Tribuna flagra propaganda fora do padrão estabelecido
Segundo a normativa, cada anúncio no Facebook ou no Instagram precisa estar identificado e contratado por partidos políticos, coligações e candidatos e seus representantes. Em outras palavras, é preciso mostrar de maneira clara quem foi que pagou pelo impulsionamento. A publicação, datada do dia 28 de agosto, não mostrava quem patrocinou a publicação, conforme o modelo estabelecido pelo TSE (ver arte).

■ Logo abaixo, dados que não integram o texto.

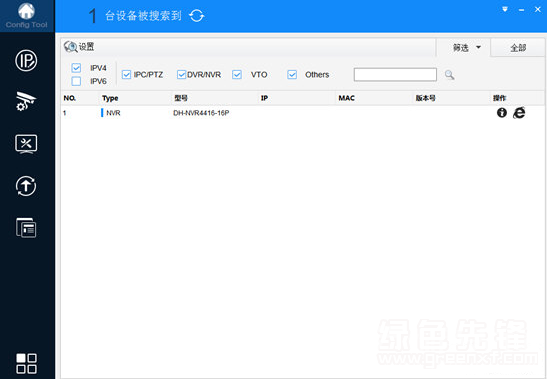Viewport: 547px width, 379px height.
Task: View details info for the NVR device
Action: 502,113
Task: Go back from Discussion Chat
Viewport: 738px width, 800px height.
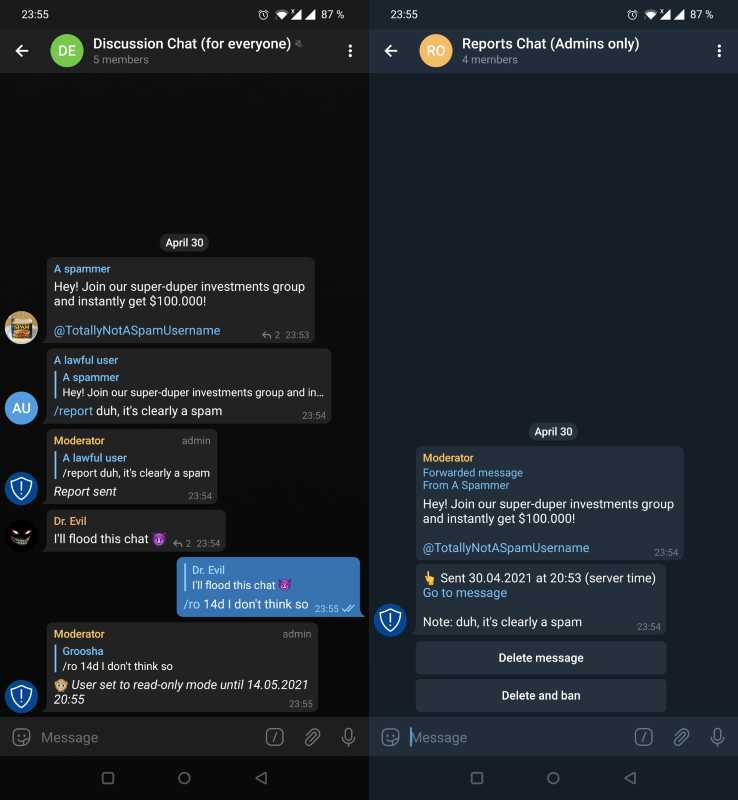Action: click(22, 51)
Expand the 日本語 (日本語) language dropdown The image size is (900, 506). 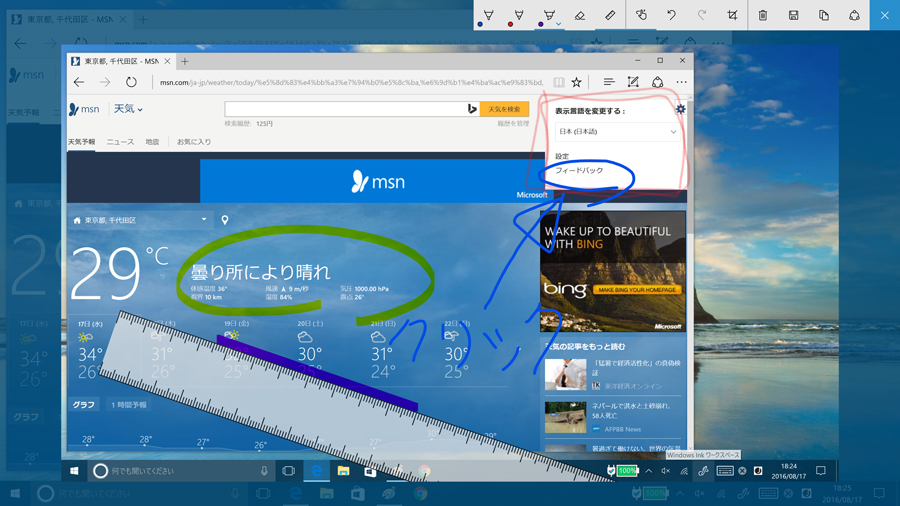click(x=617, y=132)
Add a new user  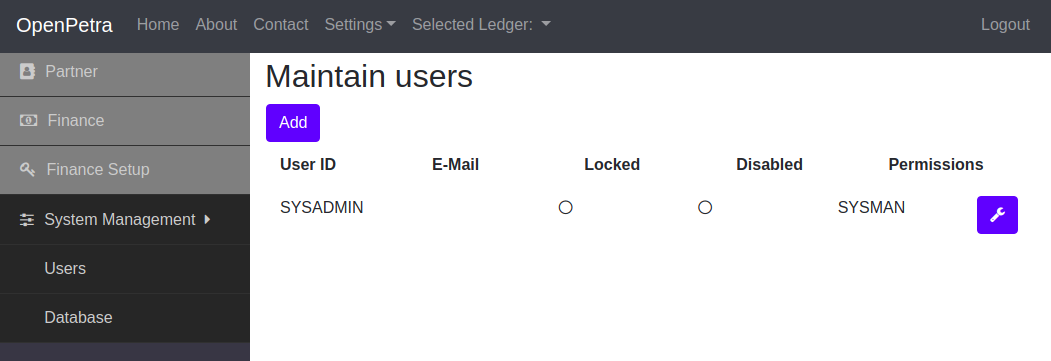[293, 123]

A irregularidade foi confirmada à Tribuna pelo juiz eleitoral Mauro Pitelli. Segundo Pitelli, se comprovada a irregularidade, o beneficiário da publicação pode ser multado em quantias que variam de R$ 5 mil a R$ 30 mil. “Ela não está em conformidade, não está obedecendo a legislação. Aí caberia a inscrição (no portal denúncia on-line do TRE)”, afirma.
Procurada, a assessoria de comunicação de Antônio Jorge informou que o candidato teve problemas com a documentação encaminhada para o Facebook no momento do cadastro da conta para impulsionamento, o que causou a falta de identificação do patrocinador na publicação. Os representantes encaminharam à Tribuna um boleto que mostra que os créditos para impulsionamento foram comprados com o CNPJ oficial de campanha, protocolado no TSE.

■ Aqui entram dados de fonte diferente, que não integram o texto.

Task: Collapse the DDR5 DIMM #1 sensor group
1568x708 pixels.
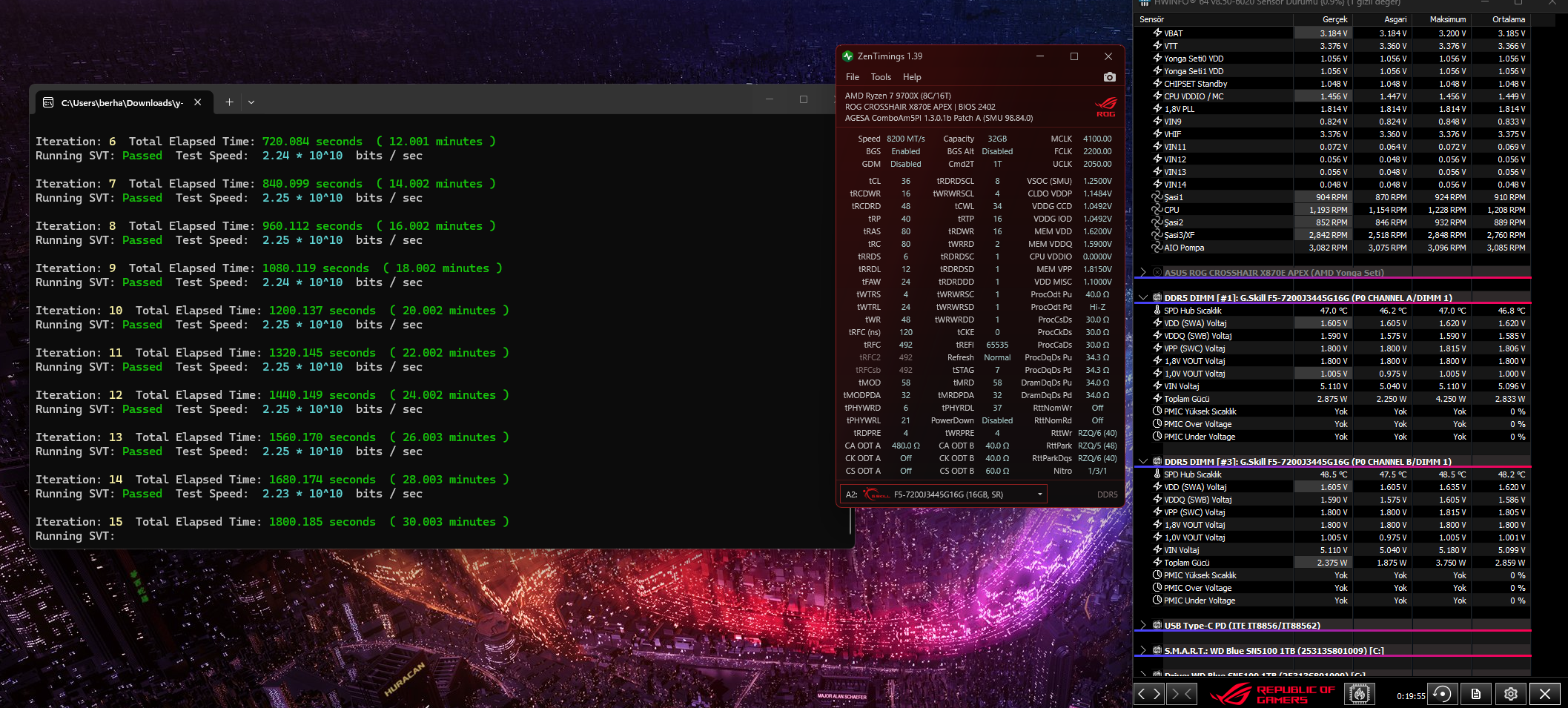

Cidadão pode fazer denúncias on-line
Além do impulsionamento de conteúdo e controle de gastos, as alterações na propaganda eleitoral na internet prevêem a proibição do uso de perfis falsos e robôs, responsabilização pela remoção de conteúdo e direito de resposta pelo mesmo meio utilizado para divulgar o conteúdo ofensivo.
De acordo com o juiz eleitoral Mauro Pitelli, os cidadãos que notarem alguma irregularidade nas propagandas podem protocolar uma denúncia no site do Tribunal Regional Eleitoral (www.tre-mg.jus.br) ou nas zonas eleitorais da cidade (Avenida Presidente Itamar Franco 1.420, Centro). Conforme Pitelli, além das denúncias espontâneas, servidores do órgão também fiscalizam possíveis irregularidades na campanha.
Ao todo, 18 juízes estão destinados exclusivamente para avaliar as denúncias feitas nesta eleição. Todos os julgamentos acontecem em Belo Horizonte, uma vez que trata-se de eleição geral.